Ah. I was fooled by Parse::CSV making a big deal that "other modules" wrapped Text::CSV_XS. Thanks for the correction.

"When I say single character separator, I mean it." One glance at the source code and it's obvious the author doesn't mean single character; he means single byte. There's nothing at all in the module about any character encoding—least of all about one of the Unicode character encoding schemes

Yes, that is what I expected. A Perl module doing absolutely nothing about character encodings is the way that a module is most likely to be able to deal with UTF-8 characters just fine. When modules try to deal with UTF-8 characters, then you end up having to deal with how the module author chose to do things rather than just dealing with how Perl chose to deal with UTF-8.

I've had a hand in getting Unicode support into many layers of quite a few projects and the biggest problems have always been with the modules that try to do stuff with encodings. The only problems I recall with modules that don't deal with encodings is the few that deal with protocols with something like a Content-Length: header where the module naively uses length() when it should have used bytes::length().

But CSV parsing isn't even close to rocket surgery. There are a few common pitfalls. It takes just a small bit of competence and/or research to implement CSV parsing quite correctly. I really don't see the big deal with Text::CSV_XS needing to be all-singing/all-dancing. That just leads to bloat.

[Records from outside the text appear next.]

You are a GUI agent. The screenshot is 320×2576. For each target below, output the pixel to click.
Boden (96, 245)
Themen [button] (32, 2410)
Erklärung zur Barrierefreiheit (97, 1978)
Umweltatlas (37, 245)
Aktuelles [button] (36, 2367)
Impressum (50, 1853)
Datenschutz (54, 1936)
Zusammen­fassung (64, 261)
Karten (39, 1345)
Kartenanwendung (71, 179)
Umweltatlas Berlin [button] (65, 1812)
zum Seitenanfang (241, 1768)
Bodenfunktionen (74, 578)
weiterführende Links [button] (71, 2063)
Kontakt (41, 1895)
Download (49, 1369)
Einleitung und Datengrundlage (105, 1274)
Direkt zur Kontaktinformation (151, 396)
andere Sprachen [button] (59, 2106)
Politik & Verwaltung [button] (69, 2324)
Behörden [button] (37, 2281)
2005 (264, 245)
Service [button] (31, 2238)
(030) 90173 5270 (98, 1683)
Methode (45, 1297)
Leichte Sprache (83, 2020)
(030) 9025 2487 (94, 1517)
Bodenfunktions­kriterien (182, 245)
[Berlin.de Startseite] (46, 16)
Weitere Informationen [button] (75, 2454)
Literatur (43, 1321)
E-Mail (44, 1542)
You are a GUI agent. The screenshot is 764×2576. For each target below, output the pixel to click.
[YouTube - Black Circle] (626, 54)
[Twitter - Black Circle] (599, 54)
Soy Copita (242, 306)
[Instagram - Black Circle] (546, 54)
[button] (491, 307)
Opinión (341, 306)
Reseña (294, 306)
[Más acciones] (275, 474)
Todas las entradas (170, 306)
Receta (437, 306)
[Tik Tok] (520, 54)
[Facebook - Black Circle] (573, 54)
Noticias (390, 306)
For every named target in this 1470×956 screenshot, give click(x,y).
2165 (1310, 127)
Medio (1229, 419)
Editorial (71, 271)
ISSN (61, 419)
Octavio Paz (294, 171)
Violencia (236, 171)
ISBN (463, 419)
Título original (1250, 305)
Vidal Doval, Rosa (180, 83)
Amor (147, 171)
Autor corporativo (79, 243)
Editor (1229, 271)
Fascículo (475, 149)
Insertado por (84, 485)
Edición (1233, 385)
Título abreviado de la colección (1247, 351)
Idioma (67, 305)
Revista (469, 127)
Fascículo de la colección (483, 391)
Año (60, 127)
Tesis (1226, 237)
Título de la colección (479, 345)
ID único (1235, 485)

Heck, if I were implementing a CSV parsing module, I'd probably have separate code for the case of single-character separators, quotes, and escapes. Because the reasonable way to implement CSV parsing efficiently is rather different between when "quote" is a single character and when it is more than 1 character.

So I see no problem having a whole separate module for dealing with multi-character quotes. Use the standard module if you don't have to deal with such. Use the other module when you do. Each module is simpler because the multi-character one doesn't have to also try to include code to maximize efficiency for when a quote is a single character.